The site currently occupied by the town hall complex was originally inhabited by a 14th-century guild chapel. The first municipal building on the site was a medieval single-storey merchant's house built in rubble masonry and completed in the 15th century. It was converted into a town hall, with a lock-up on the ground floor and an assembly room on the first floor, in the 17th century. In the 1780s, two local members of parliament, Viscount Valletort and Philip Rashleigh, offered to commission a more substantial town hall for the borough. The site they selected was to the immediate east of the medieval town hall, which then became the mayor's chambers.

The new building was designed in the neoclassical style, built in granite ashlar and was completed in 1787. The design involved a symmetrical main frontage of seven bays facing onto the Town Quay. There were seven round headed openings with voussoirs on the ground floor and three sash windows on the first floor. Internally, the principal rooms were a market hall, for the sale of meat and fish, on the ground floor, and an assembly room, which featured a king post roof structure, on the first floor.

The borough council, which had met in the council chamber, ceased to function in 1826. Fowey had a very small electorate and two dominant patrons, William Rashleigh and Richard Edgcumbe, 2nd Earl of Mount Edgcumbe, which meant it was recognised by the UK Parliament as a rotten borough.
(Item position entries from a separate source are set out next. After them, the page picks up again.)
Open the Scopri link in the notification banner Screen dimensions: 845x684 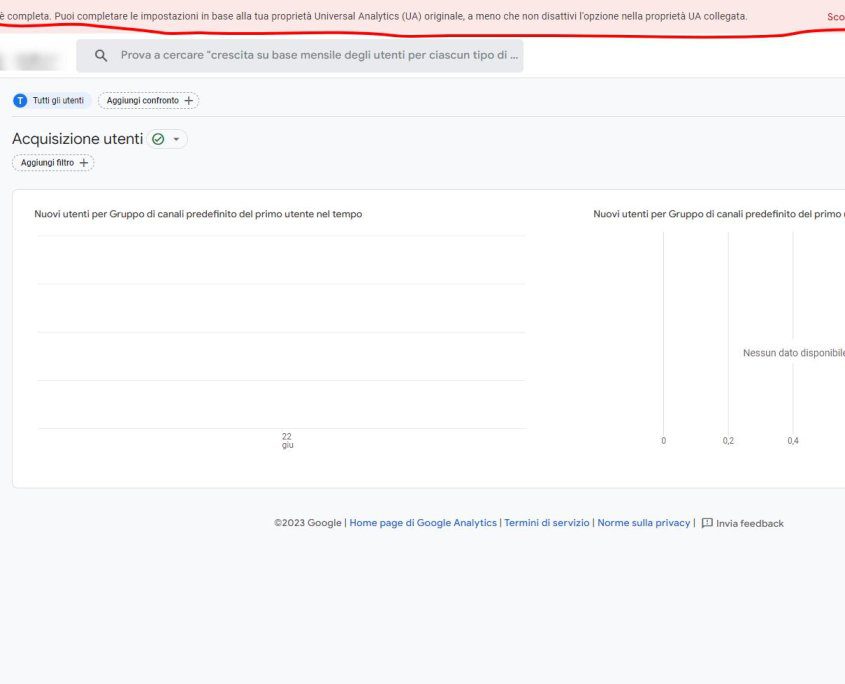[x=836, y=15]
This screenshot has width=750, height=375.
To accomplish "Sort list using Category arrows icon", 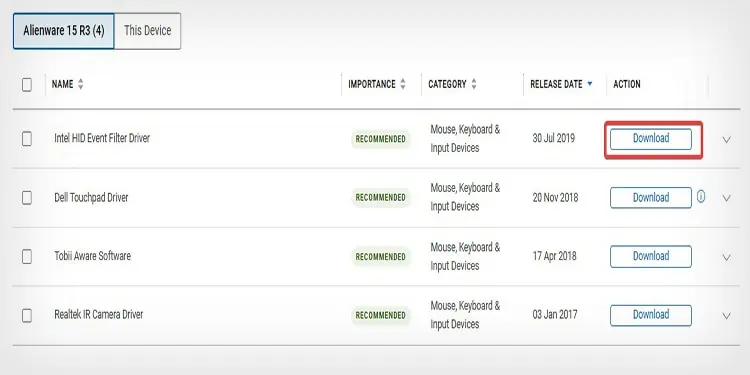I will [x=474, y=84].
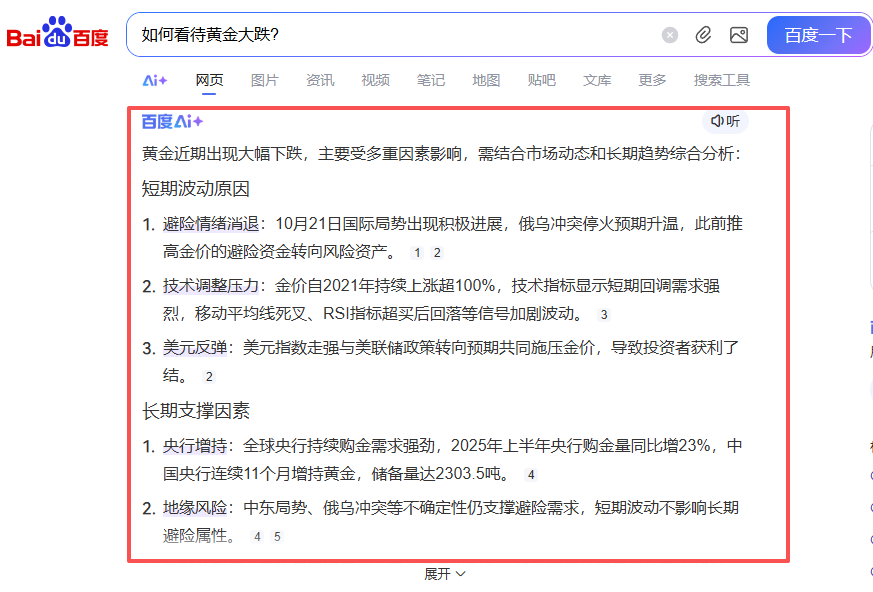Open citation 3 after the 技术调整压力 point
Screen dimensions: 873x592
click(x=604, y=314)
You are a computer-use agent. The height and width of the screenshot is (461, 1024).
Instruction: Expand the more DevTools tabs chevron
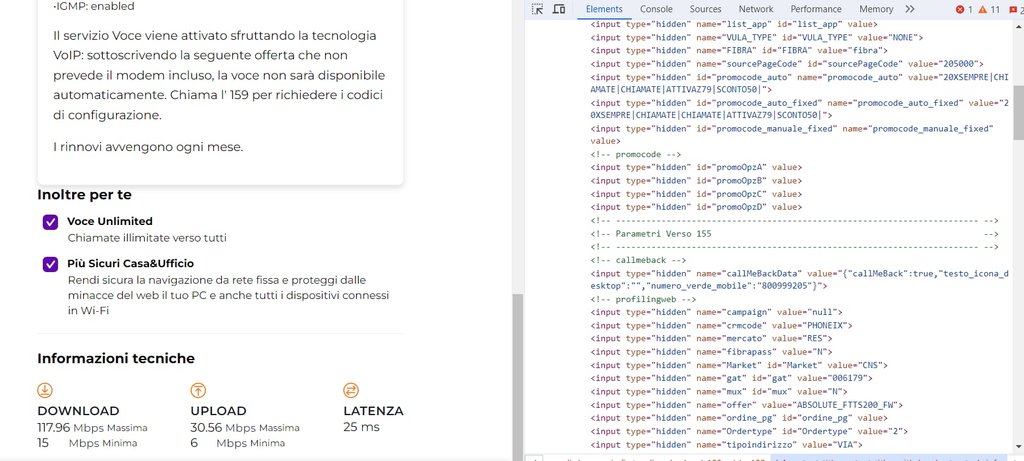909,9
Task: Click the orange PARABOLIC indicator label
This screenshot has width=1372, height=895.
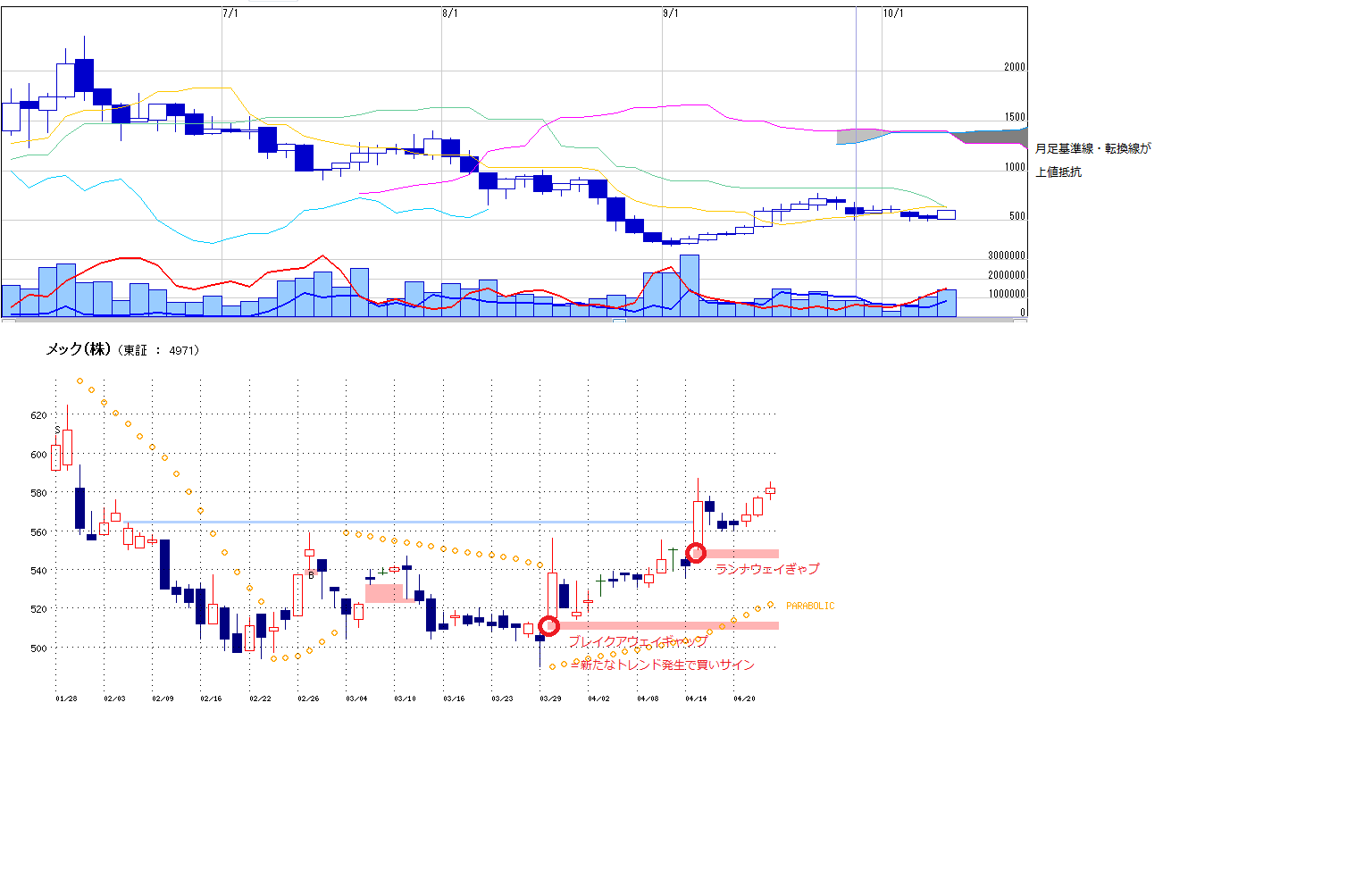Action: 810,606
Its right to elect members of parliament was removed by the Reform Act 1832. Following the implementation of the Municipal Corporations Act 1835, the corporation's assets, including the town hall, were transferred to the ownership of the lord of the manor, Joseph Thomas Austen (his surname changed to Treffry in 1838).

Following the intervention of the future Lord Mayor of London, Sir Charles Hanson, who submitted a petition drawn up by the writer, Sir Arthur Quiller-Couch, Fowey became a municipal borough again in 1913. The then lord of the manor, Charles Ebenezer Treffry, gave the town hall back to new borough council at that time. He also allowed the medieval town hall to be used as accommodation for the Fowey Museum. Exhibits accessioned to the collection included a cloak worn by General Giuseppe Garibaldi, who unified Italy in the early 1860s and then arrived in Fowey in 1864: Garibaldi was visiting John Whitehead Peard who had accompanied Garibaldi on his campaigns and then retired to Fowey. Exhibits also included Hanson's badge of office in his capacity as Sheriff of the City of London.

A small aquarium, intended to display a variety of local fish and marine creatures, was established on the ground floor of the town hall in 1952. The building continued to serve as the meeting place of the borough council for much of the 20th century, but ceased to be the local seat of government when the enlarged St Austell with Fowey Borough Council was formed in 1968. Following local government reorganisation in 1974, the town hall became the meeting place of Fowey Town Council. Since then, the town hall has continued to serve as a community events venue.